Военные преступления впервые подверглись международному судебному преследованию лишь в Нюрнберге[43]. Судьи Нюрнберга отметили, что запрещение военных преступлений было частью обычного международного права уже в 1907 г. Нюрнбергский и Токийский трибуналы, а также издание державами-победительницами Закона Контрольного Совета № 10, дали существенный толчок для преследования военных преступников национальными судами. В связи с этим рядом государств были приняты соответствующие внутренние законы. Однако следует признать, что до новейшего периода этот законодательный потенциал, за редчайшим исключением, использовался только против лиц, совершивших военные преступления в период Второй мировой войны. Еще одной существенной особенностью «постнюрнбергского» этапа было то, что дефиниция военного преступления применялась только к нарушениям, совершенным в ходе международных вооруженных конфликтов.

Началом новейшего периода развития международного уголовного права послужило учреждение и деятельность двух Специальных международных трибуналов ООН: в 1993 г. по бывшей Югославии и в 1994 г. по Руанде. Важнейшим последствием этого этапа стало распространение дефиниции военного преступления на деяния, совершенные во время вооруженного конфликта немеждународного характера, и реальное судебное преследование лиц, совершивших такие преступления. Деятельность данных трибуналов дала мощный толчок к преследованию военных и иных международных преступлений национальными судами.

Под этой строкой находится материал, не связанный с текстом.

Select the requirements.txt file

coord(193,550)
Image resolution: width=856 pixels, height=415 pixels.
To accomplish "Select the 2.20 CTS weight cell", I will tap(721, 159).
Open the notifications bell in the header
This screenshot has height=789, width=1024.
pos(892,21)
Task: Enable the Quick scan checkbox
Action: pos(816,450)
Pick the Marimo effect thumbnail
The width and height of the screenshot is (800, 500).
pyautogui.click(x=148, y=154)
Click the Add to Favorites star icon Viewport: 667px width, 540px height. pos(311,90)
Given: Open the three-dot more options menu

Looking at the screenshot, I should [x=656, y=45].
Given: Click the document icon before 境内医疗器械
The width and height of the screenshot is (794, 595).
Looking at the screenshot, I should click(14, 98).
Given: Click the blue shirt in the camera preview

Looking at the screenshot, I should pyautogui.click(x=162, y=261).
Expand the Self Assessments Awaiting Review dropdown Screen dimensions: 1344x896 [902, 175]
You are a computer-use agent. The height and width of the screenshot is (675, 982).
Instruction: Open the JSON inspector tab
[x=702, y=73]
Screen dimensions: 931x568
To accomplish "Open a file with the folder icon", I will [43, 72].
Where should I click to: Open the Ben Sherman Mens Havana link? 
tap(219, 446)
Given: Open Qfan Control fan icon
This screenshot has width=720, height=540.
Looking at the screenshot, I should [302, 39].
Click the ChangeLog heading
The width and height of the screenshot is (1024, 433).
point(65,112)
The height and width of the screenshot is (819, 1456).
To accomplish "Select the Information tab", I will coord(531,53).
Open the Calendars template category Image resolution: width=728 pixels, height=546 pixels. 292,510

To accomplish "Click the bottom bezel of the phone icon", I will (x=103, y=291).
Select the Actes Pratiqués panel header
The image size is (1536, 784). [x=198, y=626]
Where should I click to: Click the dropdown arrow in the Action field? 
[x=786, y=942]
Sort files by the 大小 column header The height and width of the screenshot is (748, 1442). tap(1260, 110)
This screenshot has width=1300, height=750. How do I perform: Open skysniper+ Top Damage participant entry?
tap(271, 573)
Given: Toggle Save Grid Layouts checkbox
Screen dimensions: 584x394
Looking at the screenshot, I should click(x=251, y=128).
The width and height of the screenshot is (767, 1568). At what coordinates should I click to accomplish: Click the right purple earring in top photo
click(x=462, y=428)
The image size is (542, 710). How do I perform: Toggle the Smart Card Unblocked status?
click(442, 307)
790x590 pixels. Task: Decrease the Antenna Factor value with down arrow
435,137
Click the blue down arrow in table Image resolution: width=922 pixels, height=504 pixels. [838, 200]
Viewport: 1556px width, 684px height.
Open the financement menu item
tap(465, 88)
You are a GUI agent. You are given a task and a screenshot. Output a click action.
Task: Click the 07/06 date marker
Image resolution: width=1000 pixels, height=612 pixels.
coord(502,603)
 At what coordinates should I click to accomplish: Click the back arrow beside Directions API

В настоящее время под военными преступлениями понимаются деяния, совершенные в ходе вооруженного конфликта как международного, так и немеждународного характера, являющиеся серьезными нарушениями норм  гуманитарного права, вызывающие серьезные последствия для жертв и влекущие, по международному праву, индивидуальную уголовную ответственность (развернутое определение военного преступления см. в разделе 10.1).